Elles remontent seulement après la métamorphose et quand elles trouvent le fond qui leur convient elles creusent l’abri qu’elles utiliseront au cours de leur existence sédentaire.
La résilience de l’Anguille de jardin marron est moyenne, le temps minimal nécessaire au doublement de ses effectifs étant de 1,4 à 4,4 ans.
Son indice de vulnérabilité à la pêche, modéré mais pas négligeable, s’établit actuellement à 40 sur une échelle de 100.
Les activités humaines mises à part, le pire ennemi dans la nature de Heteroconger longissimus est l’Aigle de mer (Myliobatis aquila), une raie qui fréquente les fonds sableux et qui se livre souvent à des massacres d’anguilles de jardin.
Grâce aux ampoules de Lorenzini, un organe sensoriel spécial qui existe chez les raies et les requins, elle peut en effet détecter les champs magnétiques émis par ses proies et découvre ainsi facilement les anguilles de jardin même la nuit quand elles se sont toutes retirées dans leurs abris.
Divers poissons benthiques, d’autre part, tels que Synodus intermedius ou Synodus saurus et ceux que l’on appelle les poissons-lézards fondent à toute vitesse pendant le jour sur les anguilles étourdies qui sortent trop de leurs trous.

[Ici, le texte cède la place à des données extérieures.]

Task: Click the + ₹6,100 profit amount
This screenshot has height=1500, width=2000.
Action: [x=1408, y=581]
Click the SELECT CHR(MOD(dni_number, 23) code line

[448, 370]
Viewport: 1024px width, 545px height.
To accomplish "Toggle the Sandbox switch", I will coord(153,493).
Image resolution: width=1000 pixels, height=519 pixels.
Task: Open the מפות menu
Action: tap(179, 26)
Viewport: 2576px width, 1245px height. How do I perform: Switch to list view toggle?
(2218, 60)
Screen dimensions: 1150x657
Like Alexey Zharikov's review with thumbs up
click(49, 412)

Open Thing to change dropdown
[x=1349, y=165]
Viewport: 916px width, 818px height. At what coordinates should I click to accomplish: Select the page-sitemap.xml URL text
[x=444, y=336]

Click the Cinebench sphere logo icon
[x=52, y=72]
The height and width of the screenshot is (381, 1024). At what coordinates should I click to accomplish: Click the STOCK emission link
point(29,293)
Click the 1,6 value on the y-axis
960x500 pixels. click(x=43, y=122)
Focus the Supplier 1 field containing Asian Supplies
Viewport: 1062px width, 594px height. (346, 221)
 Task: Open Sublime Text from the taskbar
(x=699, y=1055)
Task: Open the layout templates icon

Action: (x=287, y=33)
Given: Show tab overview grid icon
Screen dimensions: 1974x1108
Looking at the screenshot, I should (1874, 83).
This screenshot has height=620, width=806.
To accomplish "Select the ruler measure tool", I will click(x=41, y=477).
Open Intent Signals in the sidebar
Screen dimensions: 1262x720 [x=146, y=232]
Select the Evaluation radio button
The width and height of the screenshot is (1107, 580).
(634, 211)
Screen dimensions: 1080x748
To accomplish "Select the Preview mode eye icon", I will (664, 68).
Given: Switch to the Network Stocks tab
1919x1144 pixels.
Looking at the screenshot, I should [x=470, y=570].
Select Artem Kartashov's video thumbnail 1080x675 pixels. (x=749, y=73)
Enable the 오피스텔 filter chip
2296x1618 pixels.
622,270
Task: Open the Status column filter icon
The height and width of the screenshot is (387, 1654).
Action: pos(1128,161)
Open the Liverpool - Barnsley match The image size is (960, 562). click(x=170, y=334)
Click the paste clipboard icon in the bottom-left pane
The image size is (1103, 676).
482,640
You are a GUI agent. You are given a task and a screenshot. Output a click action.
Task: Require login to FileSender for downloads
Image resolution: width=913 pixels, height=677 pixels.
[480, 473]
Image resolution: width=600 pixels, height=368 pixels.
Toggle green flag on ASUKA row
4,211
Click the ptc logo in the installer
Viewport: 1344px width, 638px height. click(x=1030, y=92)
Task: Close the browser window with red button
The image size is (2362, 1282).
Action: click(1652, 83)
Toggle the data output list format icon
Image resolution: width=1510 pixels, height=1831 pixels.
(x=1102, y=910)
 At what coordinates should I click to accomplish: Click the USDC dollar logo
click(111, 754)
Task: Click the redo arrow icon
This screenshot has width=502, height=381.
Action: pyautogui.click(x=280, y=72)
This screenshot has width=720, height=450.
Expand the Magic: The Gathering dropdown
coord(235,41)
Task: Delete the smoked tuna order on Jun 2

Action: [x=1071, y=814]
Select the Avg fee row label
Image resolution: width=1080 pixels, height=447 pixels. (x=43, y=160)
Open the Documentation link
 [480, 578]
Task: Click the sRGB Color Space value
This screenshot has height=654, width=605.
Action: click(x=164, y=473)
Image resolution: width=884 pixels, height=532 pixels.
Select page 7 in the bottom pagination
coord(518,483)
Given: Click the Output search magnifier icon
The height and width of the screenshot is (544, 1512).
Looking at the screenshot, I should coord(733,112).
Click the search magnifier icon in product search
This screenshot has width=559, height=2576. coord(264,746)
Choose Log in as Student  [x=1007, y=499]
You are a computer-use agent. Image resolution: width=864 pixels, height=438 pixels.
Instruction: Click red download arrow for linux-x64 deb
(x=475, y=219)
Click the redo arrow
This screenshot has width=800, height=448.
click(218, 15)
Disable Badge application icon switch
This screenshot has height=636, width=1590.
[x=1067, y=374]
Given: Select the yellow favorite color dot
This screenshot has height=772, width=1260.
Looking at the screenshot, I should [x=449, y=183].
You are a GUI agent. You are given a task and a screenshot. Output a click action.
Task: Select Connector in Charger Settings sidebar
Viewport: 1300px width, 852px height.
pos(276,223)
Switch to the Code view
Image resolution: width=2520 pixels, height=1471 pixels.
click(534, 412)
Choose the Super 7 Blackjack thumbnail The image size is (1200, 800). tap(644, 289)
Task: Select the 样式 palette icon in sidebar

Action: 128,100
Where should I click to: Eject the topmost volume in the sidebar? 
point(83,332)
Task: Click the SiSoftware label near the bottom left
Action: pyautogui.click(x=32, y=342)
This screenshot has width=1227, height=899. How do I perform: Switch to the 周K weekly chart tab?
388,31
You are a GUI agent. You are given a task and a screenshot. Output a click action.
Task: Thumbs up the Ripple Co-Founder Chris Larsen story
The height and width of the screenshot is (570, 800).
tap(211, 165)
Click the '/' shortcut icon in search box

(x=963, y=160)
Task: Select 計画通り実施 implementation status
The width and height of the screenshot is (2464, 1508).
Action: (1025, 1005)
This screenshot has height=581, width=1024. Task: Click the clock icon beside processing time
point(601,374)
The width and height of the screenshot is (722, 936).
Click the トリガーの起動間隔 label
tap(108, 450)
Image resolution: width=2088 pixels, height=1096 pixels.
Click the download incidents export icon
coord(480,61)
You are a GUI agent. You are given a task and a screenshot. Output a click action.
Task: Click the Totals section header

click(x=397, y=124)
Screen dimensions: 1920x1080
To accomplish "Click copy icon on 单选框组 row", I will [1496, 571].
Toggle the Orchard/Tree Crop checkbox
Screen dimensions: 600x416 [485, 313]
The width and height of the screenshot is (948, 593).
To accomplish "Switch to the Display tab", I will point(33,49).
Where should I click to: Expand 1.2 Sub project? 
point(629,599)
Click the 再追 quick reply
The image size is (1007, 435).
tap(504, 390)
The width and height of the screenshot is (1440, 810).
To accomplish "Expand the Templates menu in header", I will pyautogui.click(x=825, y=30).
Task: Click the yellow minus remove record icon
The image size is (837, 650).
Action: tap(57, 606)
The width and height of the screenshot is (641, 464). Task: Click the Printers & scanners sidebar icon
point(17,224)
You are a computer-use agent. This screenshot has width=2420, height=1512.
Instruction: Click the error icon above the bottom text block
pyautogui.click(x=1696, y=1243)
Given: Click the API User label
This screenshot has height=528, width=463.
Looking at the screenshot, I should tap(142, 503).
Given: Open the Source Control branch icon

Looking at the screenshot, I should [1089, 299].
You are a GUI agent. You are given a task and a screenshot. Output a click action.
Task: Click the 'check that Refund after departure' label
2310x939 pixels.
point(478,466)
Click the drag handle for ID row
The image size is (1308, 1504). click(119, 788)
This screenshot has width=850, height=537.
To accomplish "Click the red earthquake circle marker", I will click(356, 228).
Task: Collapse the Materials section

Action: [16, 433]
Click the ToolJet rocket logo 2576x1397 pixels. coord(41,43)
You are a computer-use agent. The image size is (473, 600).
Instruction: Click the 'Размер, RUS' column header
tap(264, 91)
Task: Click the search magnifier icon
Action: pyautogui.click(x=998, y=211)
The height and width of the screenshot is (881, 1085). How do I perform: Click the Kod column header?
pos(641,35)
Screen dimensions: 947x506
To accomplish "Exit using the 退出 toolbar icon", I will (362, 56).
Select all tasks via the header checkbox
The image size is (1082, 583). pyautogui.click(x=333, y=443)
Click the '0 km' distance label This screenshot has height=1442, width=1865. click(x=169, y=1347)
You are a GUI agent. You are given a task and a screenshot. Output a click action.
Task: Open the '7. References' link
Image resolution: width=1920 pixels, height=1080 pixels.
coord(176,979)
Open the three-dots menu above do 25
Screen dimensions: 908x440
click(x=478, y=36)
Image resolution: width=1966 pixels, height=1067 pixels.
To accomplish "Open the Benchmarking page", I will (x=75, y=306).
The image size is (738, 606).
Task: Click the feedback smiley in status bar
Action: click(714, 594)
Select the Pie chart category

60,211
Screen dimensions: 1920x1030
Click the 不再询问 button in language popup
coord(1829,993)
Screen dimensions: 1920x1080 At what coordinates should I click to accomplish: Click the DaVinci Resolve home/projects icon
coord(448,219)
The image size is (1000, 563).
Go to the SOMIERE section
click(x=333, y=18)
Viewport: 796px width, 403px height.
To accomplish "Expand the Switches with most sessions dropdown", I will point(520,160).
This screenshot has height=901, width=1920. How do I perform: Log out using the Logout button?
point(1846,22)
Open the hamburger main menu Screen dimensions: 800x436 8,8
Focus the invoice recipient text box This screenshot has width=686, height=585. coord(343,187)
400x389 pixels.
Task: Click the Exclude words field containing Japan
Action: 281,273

Heteroconger longissimus figure néanmoins depuis 2011 en tant que “LC Least Concern“, c’est-à-dire non menacé, dans la Liste Rouge de l’UICN des espèces estimées en danger.
Synonymes
Taenioconger longissimus (Günther, 1870); Nystactes halis Böhlke, 1957; Heteroconger halis (Böhlke, 1957); Nystactichthys halis (Böhlke, 1957); Taenioconger halis (Böhlke, 1957).